(Element and text position data)
— Start —

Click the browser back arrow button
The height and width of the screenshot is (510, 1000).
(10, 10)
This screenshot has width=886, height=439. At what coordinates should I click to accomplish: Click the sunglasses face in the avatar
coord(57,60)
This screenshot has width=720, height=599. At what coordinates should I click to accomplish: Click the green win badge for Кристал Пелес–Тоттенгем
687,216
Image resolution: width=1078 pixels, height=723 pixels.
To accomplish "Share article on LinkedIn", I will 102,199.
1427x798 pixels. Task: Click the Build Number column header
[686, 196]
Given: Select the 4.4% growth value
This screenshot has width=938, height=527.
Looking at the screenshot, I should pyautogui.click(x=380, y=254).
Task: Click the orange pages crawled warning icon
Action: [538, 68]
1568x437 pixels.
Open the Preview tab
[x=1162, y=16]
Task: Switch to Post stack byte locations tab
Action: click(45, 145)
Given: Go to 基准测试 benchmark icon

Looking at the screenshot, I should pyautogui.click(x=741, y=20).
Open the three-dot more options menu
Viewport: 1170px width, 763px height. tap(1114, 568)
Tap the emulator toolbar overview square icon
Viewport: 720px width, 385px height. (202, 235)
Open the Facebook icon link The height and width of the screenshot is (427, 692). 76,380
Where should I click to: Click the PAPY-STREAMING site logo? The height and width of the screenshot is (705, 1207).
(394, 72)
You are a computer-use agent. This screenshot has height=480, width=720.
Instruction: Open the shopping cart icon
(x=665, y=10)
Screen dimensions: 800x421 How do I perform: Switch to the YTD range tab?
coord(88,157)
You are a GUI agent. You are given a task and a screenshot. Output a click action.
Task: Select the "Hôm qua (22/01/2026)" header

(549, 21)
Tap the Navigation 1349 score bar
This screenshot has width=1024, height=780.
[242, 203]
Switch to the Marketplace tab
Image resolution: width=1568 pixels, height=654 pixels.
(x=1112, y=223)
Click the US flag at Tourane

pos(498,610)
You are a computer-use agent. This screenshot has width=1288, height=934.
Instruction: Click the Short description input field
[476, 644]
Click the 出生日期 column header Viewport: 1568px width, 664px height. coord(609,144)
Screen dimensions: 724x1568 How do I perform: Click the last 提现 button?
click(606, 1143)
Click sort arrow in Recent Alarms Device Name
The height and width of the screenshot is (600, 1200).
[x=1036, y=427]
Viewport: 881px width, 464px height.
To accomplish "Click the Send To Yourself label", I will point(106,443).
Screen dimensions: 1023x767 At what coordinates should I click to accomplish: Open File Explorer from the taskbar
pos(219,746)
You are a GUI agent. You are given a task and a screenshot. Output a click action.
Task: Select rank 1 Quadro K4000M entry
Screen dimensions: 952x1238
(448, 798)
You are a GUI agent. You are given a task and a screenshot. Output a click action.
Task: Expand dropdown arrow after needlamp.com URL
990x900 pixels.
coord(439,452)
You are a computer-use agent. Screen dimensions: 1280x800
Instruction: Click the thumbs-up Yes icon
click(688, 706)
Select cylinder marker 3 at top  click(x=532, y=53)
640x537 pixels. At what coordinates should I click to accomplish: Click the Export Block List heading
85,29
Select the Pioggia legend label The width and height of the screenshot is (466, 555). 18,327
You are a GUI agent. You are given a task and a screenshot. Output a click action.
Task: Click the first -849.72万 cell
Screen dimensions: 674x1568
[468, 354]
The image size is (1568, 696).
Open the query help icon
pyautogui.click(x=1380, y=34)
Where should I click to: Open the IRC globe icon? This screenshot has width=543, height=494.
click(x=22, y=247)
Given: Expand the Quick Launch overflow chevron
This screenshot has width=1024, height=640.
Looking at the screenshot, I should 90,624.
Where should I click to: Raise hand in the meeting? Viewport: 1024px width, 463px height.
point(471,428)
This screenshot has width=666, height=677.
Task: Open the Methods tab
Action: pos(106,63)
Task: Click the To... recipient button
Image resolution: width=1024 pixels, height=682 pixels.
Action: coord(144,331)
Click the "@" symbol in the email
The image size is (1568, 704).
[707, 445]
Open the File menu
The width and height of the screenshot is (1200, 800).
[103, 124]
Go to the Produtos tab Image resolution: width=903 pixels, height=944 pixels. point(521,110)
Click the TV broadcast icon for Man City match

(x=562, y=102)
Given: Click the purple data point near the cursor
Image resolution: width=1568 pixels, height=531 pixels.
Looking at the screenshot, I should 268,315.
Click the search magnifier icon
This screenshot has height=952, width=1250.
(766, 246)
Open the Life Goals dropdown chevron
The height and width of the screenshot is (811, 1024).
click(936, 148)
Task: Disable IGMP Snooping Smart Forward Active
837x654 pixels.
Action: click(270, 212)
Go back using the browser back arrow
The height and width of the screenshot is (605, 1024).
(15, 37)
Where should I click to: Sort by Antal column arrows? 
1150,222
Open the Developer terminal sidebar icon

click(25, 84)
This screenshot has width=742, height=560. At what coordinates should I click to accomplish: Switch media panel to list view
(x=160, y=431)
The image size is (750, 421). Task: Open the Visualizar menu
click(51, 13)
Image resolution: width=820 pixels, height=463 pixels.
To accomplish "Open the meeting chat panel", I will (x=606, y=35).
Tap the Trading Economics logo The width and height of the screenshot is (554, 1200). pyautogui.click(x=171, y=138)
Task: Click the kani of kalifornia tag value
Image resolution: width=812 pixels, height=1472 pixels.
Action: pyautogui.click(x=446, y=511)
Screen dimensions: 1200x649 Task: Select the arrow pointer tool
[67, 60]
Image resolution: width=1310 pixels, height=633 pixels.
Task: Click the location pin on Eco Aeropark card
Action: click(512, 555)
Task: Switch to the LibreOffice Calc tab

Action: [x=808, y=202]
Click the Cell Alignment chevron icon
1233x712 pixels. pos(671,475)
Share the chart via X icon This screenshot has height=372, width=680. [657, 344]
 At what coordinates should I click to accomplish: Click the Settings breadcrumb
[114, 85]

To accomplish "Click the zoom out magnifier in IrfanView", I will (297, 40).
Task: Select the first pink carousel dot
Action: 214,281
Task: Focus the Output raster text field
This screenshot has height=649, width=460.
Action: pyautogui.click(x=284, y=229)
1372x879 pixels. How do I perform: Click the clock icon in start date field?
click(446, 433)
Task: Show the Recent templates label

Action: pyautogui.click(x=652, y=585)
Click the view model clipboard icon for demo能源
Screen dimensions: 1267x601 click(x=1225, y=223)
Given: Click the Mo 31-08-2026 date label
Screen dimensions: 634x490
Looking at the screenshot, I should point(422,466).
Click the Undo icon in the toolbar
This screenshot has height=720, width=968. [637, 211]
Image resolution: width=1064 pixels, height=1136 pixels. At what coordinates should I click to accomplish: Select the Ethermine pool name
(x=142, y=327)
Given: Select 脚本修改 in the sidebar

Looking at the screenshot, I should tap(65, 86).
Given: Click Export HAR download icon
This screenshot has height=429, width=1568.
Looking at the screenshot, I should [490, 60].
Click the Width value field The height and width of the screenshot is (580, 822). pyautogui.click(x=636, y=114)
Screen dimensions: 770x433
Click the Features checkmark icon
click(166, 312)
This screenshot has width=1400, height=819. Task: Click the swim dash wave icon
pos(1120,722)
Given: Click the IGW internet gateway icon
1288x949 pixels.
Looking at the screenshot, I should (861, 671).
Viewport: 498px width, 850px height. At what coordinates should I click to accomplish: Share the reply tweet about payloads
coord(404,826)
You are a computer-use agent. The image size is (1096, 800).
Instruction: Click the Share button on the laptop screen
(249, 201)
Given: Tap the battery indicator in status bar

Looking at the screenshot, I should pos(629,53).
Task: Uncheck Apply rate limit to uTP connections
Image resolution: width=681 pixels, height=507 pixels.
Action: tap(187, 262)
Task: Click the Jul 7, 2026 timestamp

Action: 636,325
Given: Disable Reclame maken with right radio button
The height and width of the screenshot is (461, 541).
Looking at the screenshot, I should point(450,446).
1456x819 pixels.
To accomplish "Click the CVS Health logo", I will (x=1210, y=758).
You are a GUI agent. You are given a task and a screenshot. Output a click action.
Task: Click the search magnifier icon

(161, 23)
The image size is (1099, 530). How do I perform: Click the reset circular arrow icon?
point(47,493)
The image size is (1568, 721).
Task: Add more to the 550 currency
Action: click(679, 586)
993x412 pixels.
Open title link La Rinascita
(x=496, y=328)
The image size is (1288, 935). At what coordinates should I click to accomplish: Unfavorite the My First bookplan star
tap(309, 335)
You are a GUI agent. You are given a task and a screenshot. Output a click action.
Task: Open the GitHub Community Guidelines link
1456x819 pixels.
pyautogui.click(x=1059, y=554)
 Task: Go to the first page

— End —

[Instruction] Please convert the stretch of the records above, from the line containing "has height=480, width=720." through the line containing "coord(88,157)", into a Markdown table with the columns Row and Line text. Give each non-blank line its own row.

[Answer for this exercise]
| Row | Line text |
|---|---|
| 1 | You are a computer-use agent. This screenshot has height=480, width=720. |
| 2 | Instruction: Open the shopping cart icon |
| 3 | (x=665, y=10) |
| 4 | Screen dimensions: 800x421 How do I perform: Switch to the YTD range tab? |
| 5 | coord(88,157) |